_DOCUMENT SEGMENT_
○ ○ ○
The main issue right now is the number of outliers. It appears that they have been overestimated by the robust methods. Flagging as outliers approximately 40 out of 90 observations is not reasonable. Pr Gijbels stresses the importance of knowing whether there are 6 or 40 outliers. Pr Weltje suggests of colouring observations on plot "Robust distance vs Index" the observations which were imputed with the geometric mean.
The approach I've taken so far could seriously go wrong if it appears that there was an artificial generation of outliers by filling missing values with geometric mean and therefore artificially generating a lot of identical values. Departures from these identical values will be wrongly assumed to be outliers while they are only data variability
As a rule of thumb, Pr Weltje suggests that no more than 5 or 10 % of observations should be flagged as outliers.
Advice : once you've identified the outliers redo the analysis without outliers and project the outliers in the PC space estimated without outliers.
Advice : see if classical methods conducted on the bulk of the data (without outliers) and robust method (with outliers) yield the same results.
Pr Weltje's comment on missing values : either the elements sum to less than one and therefore 1 - sum(elements) = rest either this sum is more than one and then the rest is a missing value.
Plot the average of values recorded for each element against the % of labs which have discovered the value (ex : 10,80%) for CaO means that 80 % of labs have reported a value whose average is 10 unit. We can look at log(x/1-x) which is a marginal distribution. This approach automatically takes care of skewness of distribution.
Professors have recalled that there should be two approaches to handle missing values : impute them by geometric mean for major elements and use the EM-algorithm for non missing values.
Biplot : replace iteratively missing values by a value smaller and smaller.
So far, I've looked at a subproblem : major elements. Pr Weltje proposes a unifying algorithm where instead of looking at a subcomposition we look at the total composition (summing to one) seen as :
- Mass fraction of majors elements
- Mass fraction of trace elements
- Mass fraction of oxygen
- Mass fraction of the rest
In this way, we get feasible compositions from a physical point of view. How to handle missing values ? Pr Weltje proposes to take the log(x/1-x) which is a mapping from the Simplex to the Real Space. Pr Gijbels underlines that doing so creates dependance between the labs since we replace missing values with means.
○ ○ ○
_YOUR OBJECTIVE_
Please reproduce the notes on outliers and missing values above in full, word for word.

Document and screenshot pointing entries:
○ ○ ○
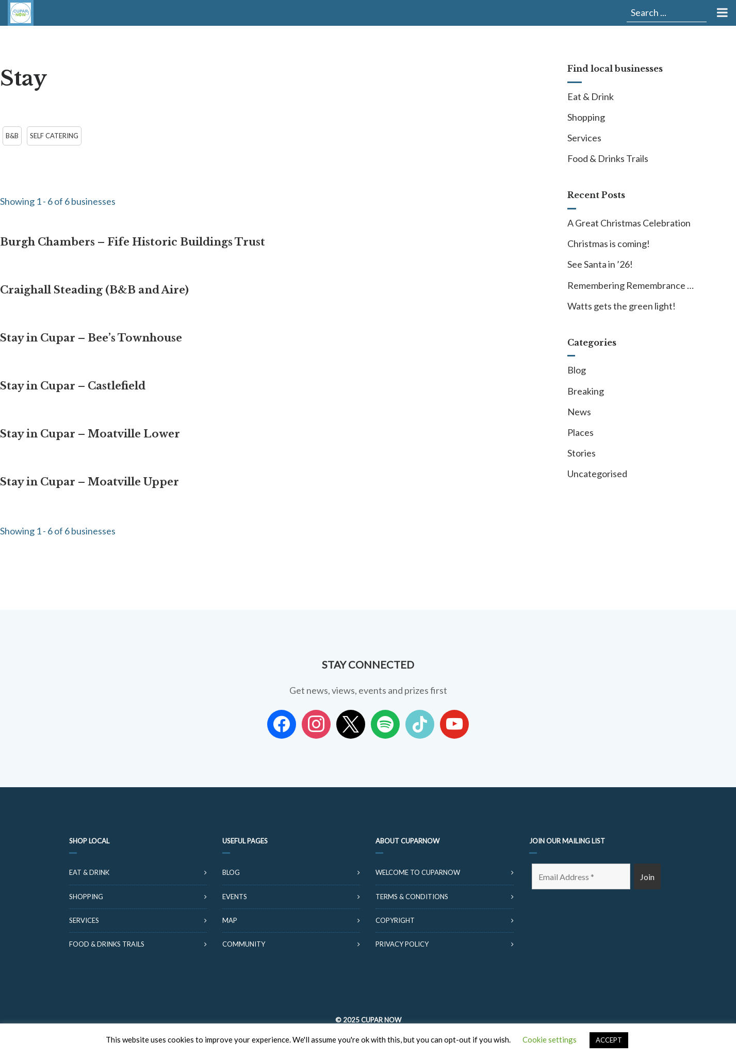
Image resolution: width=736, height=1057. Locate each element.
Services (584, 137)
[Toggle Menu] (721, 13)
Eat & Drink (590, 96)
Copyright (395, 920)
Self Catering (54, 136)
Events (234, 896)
○ ○ ○
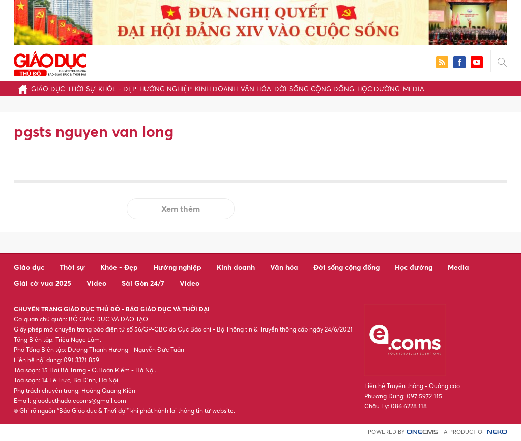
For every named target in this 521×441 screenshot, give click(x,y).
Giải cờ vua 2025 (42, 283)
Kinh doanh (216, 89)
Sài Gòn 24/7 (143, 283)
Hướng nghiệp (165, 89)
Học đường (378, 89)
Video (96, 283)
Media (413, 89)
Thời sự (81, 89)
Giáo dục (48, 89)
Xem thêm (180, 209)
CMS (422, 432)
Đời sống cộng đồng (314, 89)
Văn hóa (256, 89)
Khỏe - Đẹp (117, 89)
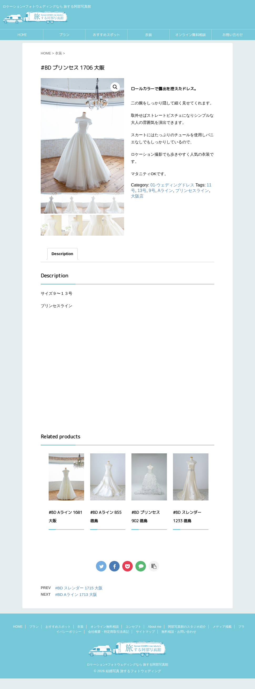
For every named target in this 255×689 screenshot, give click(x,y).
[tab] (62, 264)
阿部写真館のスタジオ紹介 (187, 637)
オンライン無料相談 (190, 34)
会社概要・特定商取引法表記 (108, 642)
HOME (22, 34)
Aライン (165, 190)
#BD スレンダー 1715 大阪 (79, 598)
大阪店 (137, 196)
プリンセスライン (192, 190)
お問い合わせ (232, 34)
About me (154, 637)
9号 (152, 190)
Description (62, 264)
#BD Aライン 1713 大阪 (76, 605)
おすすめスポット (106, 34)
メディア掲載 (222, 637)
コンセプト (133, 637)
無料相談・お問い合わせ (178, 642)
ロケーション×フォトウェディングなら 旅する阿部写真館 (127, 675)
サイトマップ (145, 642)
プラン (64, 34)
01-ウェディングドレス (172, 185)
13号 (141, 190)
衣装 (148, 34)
○ ○ ○
_ANSWER TO THE EXERCISE_
The main issue right now is the number of outliers. It appears that they have been overestimated by the robust methods. Flagging as outliers approximately 40 out of 90 observations is not reasonable. Pr Gijbels stresses the importance of knowing whether there are 6 or 40 outliers. Pr Weltje suggests of colouring observations on plot "Robust distance vs Index" the observations which were imputed with the geometric mean.
The approach I've taken so far could seriously go wrong if it appears that there was an artificial generation of outliers by filling missing values with geometric mean and therefore artificially generating a lot of identical values. Departures from these identical values will be wrongly assumed to be outliers while they are only data variability
As a rule of thumb, Pr Weltje suggests that no more than 5 or 10 % of observations should be flagged as outliers.
Advice : once you've identified the outliers redo the analysis without outliers and project the outliers in the PC space estimated without outliers.
Advice : see if classical methods conducted on the bulk of the data (without outliers) and robust method (with outliers) yield the same results.
Pr Weltje's comment on missing values : either the elements sum to less than one and therefore 1 - sum(elements) = rest either this sum is more than one and then the rest is a missing value.
Plot the average of values recorded for each element against the % of labs which have discovered the value (ex : 10,80%) for CaO means that 80 % of labs have reported a value whose average is 10 unit. We can look at log(x/1-x) which is a marginal distribution. This approach automatically takes care of skewness of distribution.
Professors have recalled that there should be two approaches to handle missing values : impute them by geometric mean for major elements and use the EM-algorithm for non missing values.
Biplot : replace iteratively missing values by a value smaller and smaller.
So far, I've looked at a subproblem : major elements. Pr Weltje proposes a unifying algorithm where instead of looking at a subcomposition we look at the total composition (summing to one) seen as :
- Mass fraction of majors elements
- Mass fraction of trace elements
- Mass fraction of oxygen
- Mass fraction of the rest
In this way, we get feasible compositions from a physical point of view. How to handle missing values ? Pr Weltje proposes to take the log(x/1-x) which is a mapping from the Simplex to the Real Space. Pr Gijbels underlines that doing so creates dependance between the labs since we replace missing values with means.